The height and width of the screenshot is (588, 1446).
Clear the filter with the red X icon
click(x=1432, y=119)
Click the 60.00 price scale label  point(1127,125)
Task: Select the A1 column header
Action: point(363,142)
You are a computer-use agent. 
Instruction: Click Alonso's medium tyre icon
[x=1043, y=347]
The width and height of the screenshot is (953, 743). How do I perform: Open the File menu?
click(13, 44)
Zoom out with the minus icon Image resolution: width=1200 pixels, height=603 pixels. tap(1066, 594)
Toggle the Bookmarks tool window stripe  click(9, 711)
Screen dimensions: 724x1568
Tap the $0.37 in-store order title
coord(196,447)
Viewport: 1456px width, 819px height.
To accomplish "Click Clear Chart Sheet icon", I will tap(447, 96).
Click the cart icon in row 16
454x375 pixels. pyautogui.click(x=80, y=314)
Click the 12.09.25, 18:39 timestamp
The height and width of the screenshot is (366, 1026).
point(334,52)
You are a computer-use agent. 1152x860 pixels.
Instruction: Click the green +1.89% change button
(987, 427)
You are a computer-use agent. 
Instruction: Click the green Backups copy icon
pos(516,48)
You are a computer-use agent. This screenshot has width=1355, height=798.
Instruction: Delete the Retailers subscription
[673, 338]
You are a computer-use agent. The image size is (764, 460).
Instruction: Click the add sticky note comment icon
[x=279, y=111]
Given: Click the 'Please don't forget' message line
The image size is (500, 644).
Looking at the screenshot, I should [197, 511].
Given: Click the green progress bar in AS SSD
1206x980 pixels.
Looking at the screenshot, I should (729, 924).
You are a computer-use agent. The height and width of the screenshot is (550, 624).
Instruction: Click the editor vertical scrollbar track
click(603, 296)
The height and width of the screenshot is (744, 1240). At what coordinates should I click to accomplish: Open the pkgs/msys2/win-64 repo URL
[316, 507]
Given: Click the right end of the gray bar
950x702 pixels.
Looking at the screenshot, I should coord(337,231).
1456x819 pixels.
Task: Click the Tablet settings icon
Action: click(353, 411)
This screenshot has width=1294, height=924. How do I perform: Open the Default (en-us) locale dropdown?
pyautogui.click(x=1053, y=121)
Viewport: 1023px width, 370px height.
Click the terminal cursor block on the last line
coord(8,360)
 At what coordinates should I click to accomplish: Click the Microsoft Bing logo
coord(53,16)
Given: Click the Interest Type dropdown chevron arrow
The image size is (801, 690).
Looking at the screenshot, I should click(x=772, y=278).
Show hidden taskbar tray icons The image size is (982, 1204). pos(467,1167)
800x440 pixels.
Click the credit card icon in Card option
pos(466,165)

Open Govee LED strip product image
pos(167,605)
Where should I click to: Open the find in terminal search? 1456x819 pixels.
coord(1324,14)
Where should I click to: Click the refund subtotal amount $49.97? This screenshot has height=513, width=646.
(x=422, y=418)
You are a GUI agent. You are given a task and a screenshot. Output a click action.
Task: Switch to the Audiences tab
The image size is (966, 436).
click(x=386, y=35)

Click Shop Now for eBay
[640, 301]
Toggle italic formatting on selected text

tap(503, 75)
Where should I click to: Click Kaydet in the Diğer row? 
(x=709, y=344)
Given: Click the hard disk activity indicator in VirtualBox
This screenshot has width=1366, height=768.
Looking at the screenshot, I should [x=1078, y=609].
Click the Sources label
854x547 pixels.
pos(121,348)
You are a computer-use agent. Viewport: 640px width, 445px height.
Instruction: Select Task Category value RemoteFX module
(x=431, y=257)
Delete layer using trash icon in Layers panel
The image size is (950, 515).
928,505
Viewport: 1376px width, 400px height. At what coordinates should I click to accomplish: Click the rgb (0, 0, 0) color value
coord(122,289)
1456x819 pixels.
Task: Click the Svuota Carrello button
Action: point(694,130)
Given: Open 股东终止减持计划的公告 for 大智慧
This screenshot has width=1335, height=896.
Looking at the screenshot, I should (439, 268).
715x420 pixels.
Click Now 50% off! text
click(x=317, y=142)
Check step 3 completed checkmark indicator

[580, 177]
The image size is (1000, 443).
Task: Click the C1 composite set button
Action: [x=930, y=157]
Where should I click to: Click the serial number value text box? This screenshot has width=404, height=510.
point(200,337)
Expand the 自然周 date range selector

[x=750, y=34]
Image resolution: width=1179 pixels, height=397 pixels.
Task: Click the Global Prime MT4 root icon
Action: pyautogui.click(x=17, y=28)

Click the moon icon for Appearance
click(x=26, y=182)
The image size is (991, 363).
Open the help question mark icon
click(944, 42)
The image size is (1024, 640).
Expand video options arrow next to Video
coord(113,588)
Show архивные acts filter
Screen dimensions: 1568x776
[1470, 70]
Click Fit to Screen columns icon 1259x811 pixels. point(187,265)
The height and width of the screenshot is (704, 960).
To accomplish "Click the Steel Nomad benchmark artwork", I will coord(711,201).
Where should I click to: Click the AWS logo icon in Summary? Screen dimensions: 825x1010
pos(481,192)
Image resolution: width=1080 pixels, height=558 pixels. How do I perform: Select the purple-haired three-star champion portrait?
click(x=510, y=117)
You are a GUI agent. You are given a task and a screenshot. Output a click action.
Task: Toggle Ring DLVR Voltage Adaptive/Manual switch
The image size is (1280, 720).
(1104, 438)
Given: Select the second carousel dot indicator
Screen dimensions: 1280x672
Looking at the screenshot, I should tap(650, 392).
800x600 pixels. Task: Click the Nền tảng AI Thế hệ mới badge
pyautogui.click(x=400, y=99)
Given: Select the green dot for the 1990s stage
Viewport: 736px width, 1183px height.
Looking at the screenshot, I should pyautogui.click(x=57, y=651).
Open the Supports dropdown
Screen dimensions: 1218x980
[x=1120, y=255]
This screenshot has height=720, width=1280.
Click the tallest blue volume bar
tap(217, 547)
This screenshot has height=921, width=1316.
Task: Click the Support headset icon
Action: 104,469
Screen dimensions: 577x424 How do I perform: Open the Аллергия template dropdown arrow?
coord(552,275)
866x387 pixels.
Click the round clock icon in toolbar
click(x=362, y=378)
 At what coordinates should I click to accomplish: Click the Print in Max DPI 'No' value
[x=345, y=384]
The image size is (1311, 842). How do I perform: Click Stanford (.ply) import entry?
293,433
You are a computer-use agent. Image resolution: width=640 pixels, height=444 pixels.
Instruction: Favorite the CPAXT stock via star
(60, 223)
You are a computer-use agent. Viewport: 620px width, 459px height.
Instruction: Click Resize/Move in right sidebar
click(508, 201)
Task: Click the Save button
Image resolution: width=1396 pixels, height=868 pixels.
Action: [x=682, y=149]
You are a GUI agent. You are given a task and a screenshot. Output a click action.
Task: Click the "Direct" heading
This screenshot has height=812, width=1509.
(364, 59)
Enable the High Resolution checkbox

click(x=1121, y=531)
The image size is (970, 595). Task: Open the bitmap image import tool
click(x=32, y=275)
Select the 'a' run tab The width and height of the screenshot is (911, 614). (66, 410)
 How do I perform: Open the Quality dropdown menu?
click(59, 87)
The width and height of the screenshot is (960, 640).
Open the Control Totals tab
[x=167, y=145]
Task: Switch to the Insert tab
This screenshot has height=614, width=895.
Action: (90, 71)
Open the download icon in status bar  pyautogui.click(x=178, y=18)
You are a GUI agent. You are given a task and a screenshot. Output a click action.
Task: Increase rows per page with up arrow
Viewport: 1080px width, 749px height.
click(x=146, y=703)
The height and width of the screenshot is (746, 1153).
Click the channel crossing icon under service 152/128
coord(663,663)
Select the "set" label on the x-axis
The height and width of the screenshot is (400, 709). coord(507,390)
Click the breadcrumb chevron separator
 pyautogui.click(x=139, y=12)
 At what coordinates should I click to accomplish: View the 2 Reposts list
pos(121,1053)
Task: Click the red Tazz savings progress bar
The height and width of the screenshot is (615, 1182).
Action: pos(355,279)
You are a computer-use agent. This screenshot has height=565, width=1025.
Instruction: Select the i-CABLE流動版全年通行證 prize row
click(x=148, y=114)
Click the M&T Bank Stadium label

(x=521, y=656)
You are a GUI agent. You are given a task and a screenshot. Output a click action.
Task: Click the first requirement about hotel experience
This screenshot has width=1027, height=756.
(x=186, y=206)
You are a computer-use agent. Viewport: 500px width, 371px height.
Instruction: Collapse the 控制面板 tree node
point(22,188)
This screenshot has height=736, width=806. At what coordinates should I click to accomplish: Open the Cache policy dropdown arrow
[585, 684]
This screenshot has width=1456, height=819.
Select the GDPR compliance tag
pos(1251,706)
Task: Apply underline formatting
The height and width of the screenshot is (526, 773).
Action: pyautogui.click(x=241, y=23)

--------------------

Copy word for word the lines from the one containing "has height=565, width=1025." through the last line above.

### EXPECTED ANSWER
You are a computer-use agent. This screenshot has height=565, width=1025.
Instruction: Select the i-CABLE流動版全年通行證 prize row
click(x=148, y=114)
Click the M&T Bank Stadium label

(x=521, y=656)
You are a GUI agent. You are given a task and a screenshot. Output a click action.
Task: Click the first requirement about hotel experience
This screenshot has width=1027, height=756.
(x=186, y=206)
You are a computer-use agent. Viewport: 500px width, 371px height.
Instruction: Collapse the 控制面板 tree node
point(22,188)
This screenshot has height=736, width=806. At what coordinates should I click to accomplish: Open the Cache policy dropdown arrow
[585, 684]
This screenshot has width=1456, height=819.
Select the GDPR compliance tag
pos(1251,706)
Task: Apply underline formatting
The height and width of the screenshot is (526, 773).
Action: pyautogui.click(x=241, y=23)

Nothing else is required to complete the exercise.